All year, McDonald’s customers around the world have been generously donating to causes in their communities. As more customers order McDonald‘s food through digital channels, like our app or self-order kiosks, our markets have worked hard to make giving back easy and impactful – no matter how you place your order. Here are a few examples of what this looks like:

  • In the UK, McDonald’s customers, crew and franchisees recently helped raise £1.2 million for vital youth services for BBC Children in Need, one of the country’s biggest children’s charities. For six weeks in fall 2021, customers were able to donate to BBC Children in Need at self-order kiosks and through the MyMcDonald’s app as well as during in-restaurant fundraising events.



  • In the U.S., more than $25 million has been raised since 2019 for Ronald McDonald House Charities through the Round-Up for RMHC program, which gives McDonald’s customers the opportunity to round-up their purchase order subtotal (plus tax) to the nearest whole dollar, 365 days a year. Customers can round-up when they order at the self-order kiosk, the Drive Thru or the front counter.

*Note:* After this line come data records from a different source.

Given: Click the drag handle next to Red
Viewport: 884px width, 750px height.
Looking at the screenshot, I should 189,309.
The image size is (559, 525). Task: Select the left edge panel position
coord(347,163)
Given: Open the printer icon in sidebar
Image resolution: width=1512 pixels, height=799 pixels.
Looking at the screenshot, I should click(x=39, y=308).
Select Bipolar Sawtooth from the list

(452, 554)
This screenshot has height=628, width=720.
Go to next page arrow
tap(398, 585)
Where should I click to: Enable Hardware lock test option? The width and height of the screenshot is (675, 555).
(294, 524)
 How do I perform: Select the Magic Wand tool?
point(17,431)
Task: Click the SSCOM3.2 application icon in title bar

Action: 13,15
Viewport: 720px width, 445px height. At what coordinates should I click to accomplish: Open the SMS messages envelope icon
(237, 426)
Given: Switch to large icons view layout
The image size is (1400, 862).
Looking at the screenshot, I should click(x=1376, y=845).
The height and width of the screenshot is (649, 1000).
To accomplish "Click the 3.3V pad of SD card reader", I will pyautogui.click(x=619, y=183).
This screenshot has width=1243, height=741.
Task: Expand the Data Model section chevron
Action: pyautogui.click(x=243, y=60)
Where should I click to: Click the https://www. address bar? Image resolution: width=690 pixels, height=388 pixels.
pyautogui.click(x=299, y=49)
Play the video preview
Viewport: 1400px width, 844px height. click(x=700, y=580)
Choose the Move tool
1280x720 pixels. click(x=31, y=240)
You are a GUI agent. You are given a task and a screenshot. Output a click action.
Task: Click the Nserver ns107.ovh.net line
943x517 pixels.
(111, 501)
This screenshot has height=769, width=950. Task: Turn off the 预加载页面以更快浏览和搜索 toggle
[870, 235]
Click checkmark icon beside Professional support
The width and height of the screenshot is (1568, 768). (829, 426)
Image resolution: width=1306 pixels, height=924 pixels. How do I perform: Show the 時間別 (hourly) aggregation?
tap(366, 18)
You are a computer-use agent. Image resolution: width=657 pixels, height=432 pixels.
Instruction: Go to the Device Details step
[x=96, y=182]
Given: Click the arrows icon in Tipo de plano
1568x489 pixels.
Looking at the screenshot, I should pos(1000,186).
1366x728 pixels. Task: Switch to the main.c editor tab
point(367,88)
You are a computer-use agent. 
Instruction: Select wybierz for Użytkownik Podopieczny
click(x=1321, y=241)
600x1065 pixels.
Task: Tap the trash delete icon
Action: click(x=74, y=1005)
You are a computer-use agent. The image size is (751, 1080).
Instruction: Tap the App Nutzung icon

  • In Spain, we joined forces with a local Spanish non-governmental organization to support families displaced by the Cumbre Vieja volcano in La Palma, Spain. The volcano has been erupting since September 2021, and thousands of people have been forced to evacuate their homes. Between October 1 and October 15, McDonald’s customers were able to participate in a donation campaign for the displaced families when they ordered at McDonald’s self-order kiosks. McDonald’s matched each euro a customer donated and ultimately raised €65,000.



  • In Belgium, from July 23 to August 20, McDonald’s customers were able to donate to the Red Cross when they placed their orders at self-order kiosks. The donations were directed toward victims of recent flooding in Europe. To kick-start this effort, McDonald’s Belgium donated €10,000, and generously, franchisees in Belgium pledged to match each customer contribution. In total, the efforts raised €82,800 for the Red Cross.


The next time you place an order at McDonald’s, look out for an opportunity to give back to your community. We’re committed to caring for our neighbors and using our digital channels to help us accomplish this. Together, we can make a big difference both during this season of giving, and all year long.